• [EXERCISE DATA]
↓
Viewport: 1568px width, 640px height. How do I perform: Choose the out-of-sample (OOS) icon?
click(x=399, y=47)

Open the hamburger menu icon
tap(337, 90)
↑
↓
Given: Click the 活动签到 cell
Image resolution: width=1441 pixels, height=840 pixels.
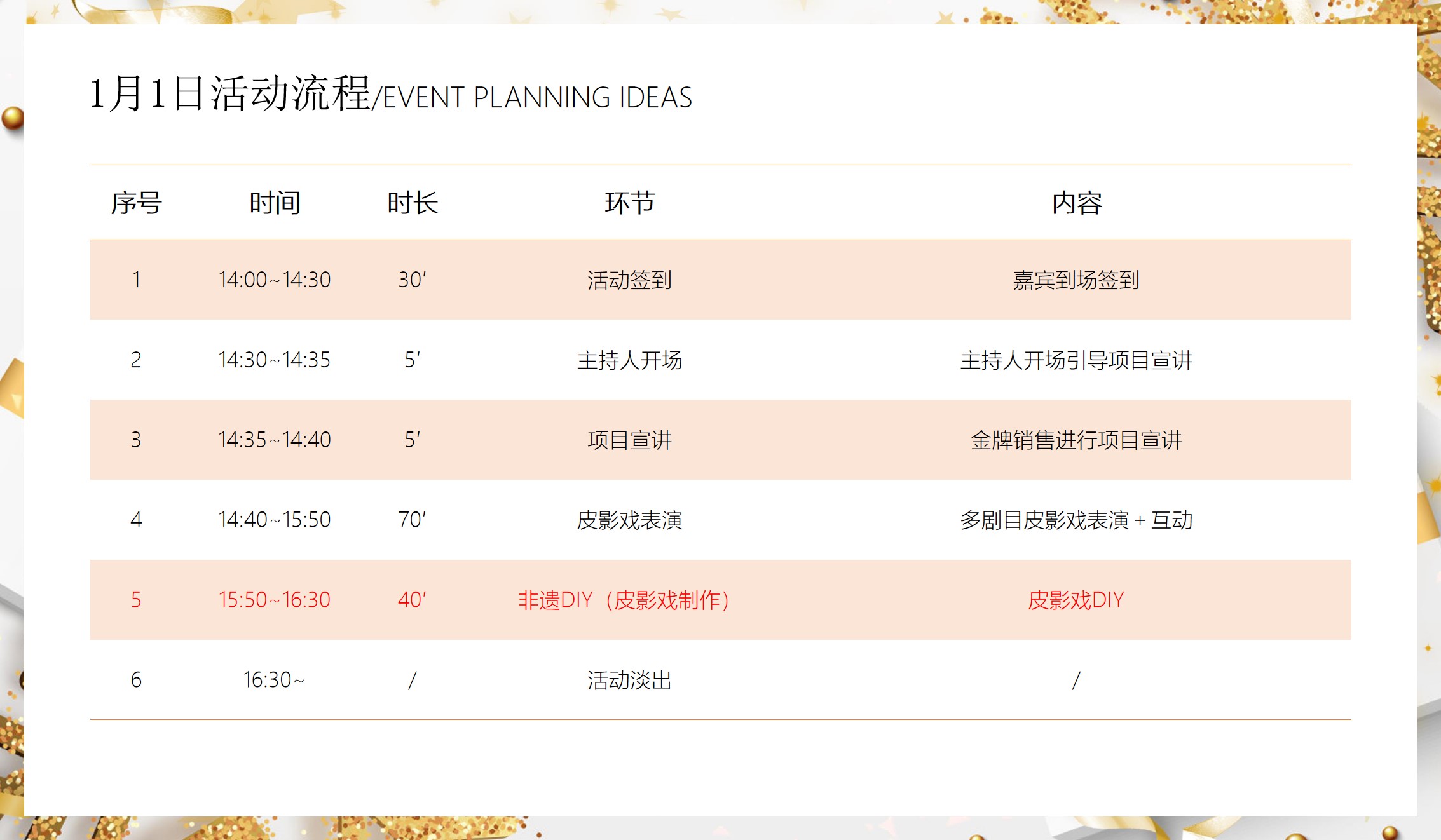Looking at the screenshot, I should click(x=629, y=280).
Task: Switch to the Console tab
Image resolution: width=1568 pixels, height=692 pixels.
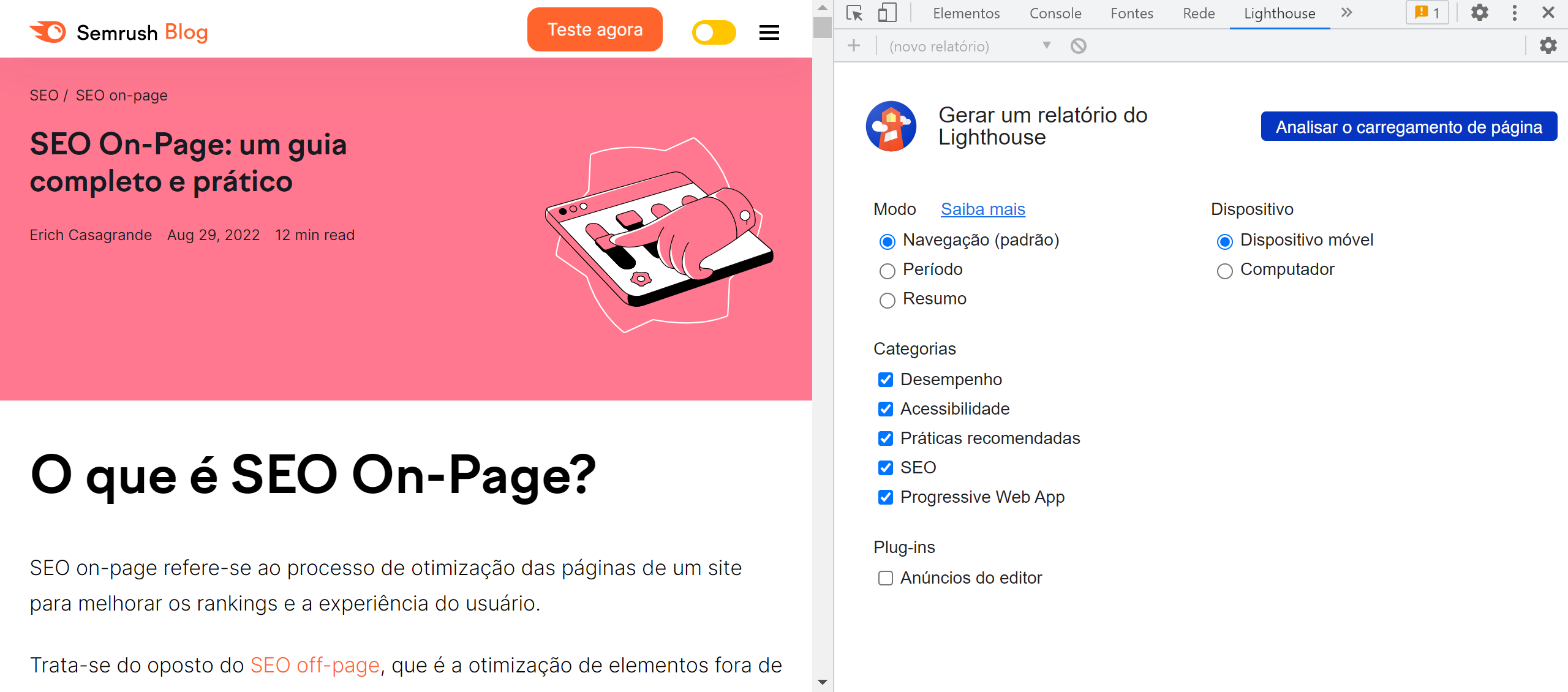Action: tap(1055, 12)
↑
↓
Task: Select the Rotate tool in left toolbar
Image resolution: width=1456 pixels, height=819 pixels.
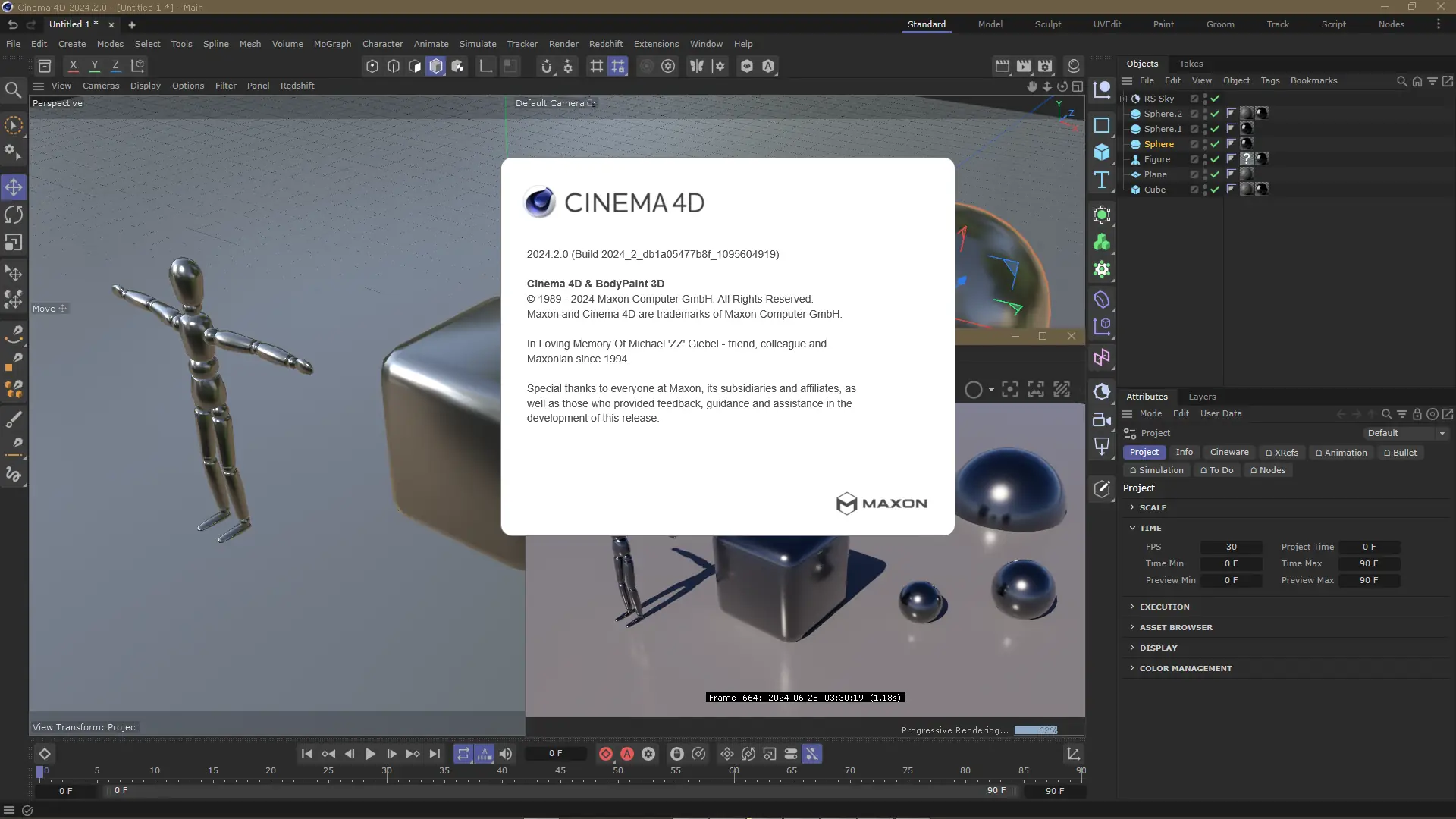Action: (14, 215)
↑
• [PROBLEM TO WORK ON] Lines that hold the word "Task" are the ones to copy from the entries above.

• [RESPONSE]
Task: Switch to the Console tab
Task: Select the Rotate tool in left toolbar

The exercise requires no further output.